А это еще тут при чем? Зло салфетку в тарелку свою бросаю, невольно внимание присутствующих на себя обратив, и, возмущенная донельзя, широко улыбаюсь, чтоб поскорее родня наша к разговору своему вернулась. Нечего им видеть, как я Полонского отчитывать начну! А то распустил хвост: один раз поцеловал и считает, что может такие вопросы задавать!
– А чего это ты в душу мне лезешь? Жмешься тут, – под столом его от себя отпихиваю, а он как скала, не двигается! – Смотри, еще решу, что ревнуешь!
– А может и так. Я ведь посмелее тебя буду, не мальчишка уже. И если понравилась, так и скажу.

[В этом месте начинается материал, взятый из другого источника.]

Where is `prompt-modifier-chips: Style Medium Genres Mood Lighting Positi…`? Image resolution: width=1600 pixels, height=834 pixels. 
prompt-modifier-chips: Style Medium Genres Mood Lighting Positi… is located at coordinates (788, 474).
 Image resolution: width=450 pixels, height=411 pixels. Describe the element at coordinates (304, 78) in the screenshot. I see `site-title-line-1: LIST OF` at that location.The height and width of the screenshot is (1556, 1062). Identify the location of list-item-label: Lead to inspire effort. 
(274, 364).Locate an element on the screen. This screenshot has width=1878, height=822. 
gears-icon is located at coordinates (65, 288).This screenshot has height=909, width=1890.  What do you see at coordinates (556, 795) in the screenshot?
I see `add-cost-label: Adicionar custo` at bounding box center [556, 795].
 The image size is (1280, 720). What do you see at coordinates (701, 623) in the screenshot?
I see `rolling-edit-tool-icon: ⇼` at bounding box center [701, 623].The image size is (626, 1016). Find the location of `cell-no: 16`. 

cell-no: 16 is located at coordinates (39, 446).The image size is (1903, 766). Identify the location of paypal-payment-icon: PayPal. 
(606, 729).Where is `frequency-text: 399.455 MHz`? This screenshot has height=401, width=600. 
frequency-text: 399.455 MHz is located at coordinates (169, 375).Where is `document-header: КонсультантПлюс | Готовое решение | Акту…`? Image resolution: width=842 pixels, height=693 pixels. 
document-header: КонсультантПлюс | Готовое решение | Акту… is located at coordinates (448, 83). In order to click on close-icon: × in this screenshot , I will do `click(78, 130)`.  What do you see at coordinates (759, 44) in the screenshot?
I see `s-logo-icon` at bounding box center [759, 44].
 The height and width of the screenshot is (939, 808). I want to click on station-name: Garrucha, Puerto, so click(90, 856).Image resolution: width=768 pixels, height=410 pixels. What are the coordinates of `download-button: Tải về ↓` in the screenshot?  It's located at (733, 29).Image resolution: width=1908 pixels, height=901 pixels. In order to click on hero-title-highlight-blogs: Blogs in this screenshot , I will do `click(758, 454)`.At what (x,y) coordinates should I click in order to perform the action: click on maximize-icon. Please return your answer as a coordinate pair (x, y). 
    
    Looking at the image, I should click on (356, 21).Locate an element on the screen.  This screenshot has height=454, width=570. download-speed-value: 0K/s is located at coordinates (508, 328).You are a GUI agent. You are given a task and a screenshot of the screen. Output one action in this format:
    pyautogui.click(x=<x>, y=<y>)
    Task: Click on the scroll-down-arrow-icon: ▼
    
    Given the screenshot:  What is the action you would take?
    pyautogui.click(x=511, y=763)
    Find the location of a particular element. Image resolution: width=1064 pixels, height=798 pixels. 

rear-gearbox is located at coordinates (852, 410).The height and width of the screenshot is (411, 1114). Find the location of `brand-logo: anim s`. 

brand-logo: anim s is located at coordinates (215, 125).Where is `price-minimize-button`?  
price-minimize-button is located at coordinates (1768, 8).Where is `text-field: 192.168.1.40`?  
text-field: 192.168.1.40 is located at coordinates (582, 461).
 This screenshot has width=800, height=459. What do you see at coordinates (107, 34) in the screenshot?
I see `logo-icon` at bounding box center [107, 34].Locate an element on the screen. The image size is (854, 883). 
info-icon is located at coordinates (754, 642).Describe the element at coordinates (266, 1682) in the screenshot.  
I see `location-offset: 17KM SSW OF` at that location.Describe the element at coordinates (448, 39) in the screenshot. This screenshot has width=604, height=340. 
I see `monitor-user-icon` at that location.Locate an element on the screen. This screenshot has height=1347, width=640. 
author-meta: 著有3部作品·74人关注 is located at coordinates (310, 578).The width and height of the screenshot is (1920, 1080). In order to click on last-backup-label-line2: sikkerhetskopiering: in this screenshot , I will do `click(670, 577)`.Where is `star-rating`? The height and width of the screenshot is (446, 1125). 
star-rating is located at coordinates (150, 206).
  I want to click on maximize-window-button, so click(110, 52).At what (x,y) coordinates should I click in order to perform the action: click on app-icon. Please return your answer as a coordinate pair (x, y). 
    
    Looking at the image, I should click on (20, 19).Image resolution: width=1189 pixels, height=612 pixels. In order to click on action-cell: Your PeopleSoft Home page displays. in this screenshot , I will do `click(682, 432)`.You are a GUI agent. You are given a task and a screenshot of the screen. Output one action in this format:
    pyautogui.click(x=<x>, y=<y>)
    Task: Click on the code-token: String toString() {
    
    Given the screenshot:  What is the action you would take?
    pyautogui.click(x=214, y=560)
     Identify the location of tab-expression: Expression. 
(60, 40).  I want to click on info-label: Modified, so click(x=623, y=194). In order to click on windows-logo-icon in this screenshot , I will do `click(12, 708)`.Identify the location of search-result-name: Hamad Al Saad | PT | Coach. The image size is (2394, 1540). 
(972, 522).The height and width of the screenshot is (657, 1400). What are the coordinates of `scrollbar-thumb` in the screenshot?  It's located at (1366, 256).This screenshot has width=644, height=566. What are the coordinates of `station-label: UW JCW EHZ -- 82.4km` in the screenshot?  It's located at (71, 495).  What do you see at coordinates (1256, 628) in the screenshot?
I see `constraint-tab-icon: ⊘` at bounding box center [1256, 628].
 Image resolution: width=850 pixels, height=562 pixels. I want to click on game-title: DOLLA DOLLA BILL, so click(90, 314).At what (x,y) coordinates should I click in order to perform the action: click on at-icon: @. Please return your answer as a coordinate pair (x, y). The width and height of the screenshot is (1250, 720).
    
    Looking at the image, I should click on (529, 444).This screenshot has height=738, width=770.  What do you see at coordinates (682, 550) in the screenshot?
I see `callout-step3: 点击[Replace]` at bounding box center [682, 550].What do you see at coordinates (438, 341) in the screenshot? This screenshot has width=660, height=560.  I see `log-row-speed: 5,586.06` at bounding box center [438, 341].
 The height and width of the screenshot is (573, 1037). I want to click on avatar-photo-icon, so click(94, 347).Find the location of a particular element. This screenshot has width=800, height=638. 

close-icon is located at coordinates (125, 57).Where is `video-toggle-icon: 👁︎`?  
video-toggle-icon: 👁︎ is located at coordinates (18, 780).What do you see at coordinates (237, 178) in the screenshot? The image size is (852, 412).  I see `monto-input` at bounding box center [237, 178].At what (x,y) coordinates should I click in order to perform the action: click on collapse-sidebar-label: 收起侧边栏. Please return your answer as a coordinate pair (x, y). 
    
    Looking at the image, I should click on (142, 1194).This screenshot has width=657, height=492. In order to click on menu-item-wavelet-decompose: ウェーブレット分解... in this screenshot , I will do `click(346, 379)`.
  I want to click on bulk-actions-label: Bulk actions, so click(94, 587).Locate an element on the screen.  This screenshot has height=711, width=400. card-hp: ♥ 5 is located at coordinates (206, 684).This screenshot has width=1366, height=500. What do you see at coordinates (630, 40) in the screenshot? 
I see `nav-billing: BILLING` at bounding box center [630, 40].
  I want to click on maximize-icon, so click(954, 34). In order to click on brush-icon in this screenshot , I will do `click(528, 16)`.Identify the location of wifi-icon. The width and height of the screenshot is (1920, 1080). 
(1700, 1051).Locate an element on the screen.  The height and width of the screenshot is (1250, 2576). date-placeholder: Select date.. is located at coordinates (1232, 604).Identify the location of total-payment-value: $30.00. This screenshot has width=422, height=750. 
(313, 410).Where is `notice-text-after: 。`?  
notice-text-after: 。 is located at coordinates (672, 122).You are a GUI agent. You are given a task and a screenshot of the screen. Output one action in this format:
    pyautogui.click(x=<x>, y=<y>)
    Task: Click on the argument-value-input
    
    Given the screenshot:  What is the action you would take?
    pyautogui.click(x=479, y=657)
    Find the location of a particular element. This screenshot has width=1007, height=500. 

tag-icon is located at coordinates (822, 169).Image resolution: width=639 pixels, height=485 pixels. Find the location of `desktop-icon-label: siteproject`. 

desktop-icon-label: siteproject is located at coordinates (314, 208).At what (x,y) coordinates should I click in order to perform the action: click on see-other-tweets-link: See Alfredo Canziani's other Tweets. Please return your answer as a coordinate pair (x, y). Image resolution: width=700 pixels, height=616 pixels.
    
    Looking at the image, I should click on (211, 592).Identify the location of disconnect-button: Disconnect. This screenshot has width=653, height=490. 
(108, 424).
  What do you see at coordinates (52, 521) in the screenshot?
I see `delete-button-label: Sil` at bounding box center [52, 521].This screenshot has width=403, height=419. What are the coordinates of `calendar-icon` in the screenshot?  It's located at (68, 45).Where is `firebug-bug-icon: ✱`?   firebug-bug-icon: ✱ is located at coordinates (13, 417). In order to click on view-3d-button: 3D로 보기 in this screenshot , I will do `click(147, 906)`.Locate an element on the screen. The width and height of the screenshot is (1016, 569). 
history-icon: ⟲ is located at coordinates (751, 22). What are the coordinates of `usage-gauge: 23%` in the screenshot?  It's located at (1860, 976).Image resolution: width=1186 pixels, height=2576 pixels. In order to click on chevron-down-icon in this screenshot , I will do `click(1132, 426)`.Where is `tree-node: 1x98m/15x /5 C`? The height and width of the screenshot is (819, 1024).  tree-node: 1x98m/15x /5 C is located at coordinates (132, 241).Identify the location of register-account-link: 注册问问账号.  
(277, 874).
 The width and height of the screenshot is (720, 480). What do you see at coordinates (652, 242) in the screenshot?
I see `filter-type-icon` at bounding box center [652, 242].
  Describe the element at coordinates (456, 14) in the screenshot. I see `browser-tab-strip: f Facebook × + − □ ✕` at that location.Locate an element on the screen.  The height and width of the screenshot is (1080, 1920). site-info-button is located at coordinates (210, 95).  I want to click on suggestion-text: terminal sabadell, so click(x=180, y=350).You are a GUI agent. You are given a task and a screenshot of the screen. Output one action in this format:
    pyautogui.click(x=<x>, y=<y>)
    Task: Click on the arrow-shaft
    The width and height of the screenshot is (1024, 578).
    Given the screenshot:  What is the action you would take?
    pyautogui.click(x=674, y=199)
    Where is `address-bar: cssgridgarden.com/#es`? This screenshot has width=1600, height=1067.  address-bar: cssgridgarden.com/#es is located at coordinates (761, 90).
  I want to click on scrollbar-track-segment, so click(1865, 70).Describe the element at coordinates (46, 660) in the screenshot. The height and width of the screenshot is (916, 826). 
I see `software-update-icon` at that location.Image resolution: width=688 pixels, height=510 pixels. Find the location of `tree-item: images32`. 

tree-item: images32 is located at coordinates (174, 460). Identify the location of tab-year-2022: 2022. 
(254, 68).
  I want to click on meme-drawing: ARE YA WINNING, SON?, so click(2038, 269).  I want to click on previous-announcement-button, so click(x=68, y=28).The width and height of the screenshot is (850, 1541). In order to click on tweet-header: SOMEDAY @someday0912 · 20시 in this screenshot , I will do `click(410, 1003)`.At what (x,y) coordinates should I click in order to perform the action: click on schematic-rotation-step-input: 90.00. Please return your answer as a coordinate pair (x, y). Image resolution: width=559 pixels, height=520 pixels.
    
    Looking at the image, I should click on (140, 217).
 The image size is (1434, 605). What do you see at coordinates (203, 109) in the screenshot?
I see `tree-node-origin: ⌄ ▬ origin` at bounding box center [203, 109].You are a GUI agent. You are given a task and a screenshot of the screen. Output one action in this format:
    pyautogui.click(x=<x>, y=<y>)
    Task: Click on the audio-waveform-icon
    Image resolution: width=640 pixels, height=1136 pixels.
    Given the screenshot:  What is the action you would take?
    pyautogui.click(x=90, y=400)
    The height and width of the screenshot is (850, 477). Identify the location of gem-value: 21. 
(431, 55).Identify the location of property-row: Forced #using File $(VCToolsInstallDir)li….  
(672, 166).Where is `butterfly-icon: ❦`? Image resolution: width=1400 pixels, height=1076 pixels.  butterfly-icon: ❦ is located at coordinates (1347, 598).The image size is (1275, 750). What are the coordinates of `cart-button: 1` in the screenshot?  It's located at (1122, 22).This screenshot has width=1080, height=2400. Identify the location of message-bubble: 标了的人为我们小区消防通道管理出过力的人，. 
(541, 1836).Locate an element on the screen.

И салфетки эти, – ту самую что в салат мой угодила хватает и комкает, – мне ни к чему.
Гриша
Смотрите-ка, прям королева снежная! Не подхожу, видите ли! Это тогда, когда я важное открытие сделал! Ведь тянет меня к ней, и не в алкоголе дело! Другое здесь: химия или, может, духи у нее с феромонами, не знаю. А вот целовать ее понравилось так, что прямо сейчас готов всех гостей разогнать. И неважно, что они только-только общий язык нашли. Стешин отец, вон, байки дорожные травит, Галя Ольге Ивановне какую-то чушь (а другого от нее не жди) в уши вливает, а папа мой, наконец, галстук снял. Значит, в человека превращается нормального, приземленного, что с ним довольно редко происходит. Погнал бы в шею и как прижал к себе Стешу, чтоб и о ручках дверных забыла, и о посуде, что после застолья нашего так грязной стоять и осталась бы!
А ей, видите ли, спутника подавай!
– Задело, значит? Вот уж не думала, что ты ранимый такой.
Так разве ранимый? Не подготовленный просто! Вот раньше как: женщину красивую встретишь, поухаживаешь, как положено, и твоя она! Не мачо вроде, а вот везло! Совпадали желания наши, а если и нет, то это я артачился. А вот Щепкина не купилась. Как к другу прониклась, не сомневаюсь, и даже на поцелуй ответила рьяно, а стоило из рук выпустить и вновь, как ледышка!
– Да не задело, Стеш. Удивило, скорее. Что я, по-твоему, глуп настолько, что понять не могу, когда женщине хоть немного нравлюсь? Так нет, понимаю. А вот что не доходит до меня, так это то, чего ты теперь от эмоций этих открещиваешься.
Вдруг срослось бы что? Нам год вместе жить. Я вот на этом стуле сижу, смотрю на блондинку и понимаю, мог бы и рискнуть. А сколько бы наваждение это продлилось неважно.
– А зачем мне они, эмоции эти? Кому лучше станет, если я признаю, что ты собой хорош? – жаль, что Стеша мнения моего не разделяет. Вздыхает, бокал за тонкую ножку в руках крутит и дальше признания свои шепчет:
– Я однажды уже ошиблась, Гриша. Этим самым эмоциям поддалась. В итоге мне двадцать три, а я уже дважды под венец сходила. И разведусь, – горько усмехается и на стол фужер нетронутый ставит, – тоже дважды. У кого-то дети, а я… Так что нам с тобой поцелуи ни к чему. Я себе больше права на ошибку не дам. В себя потом прихожу долго и ритуалов все больше и больше.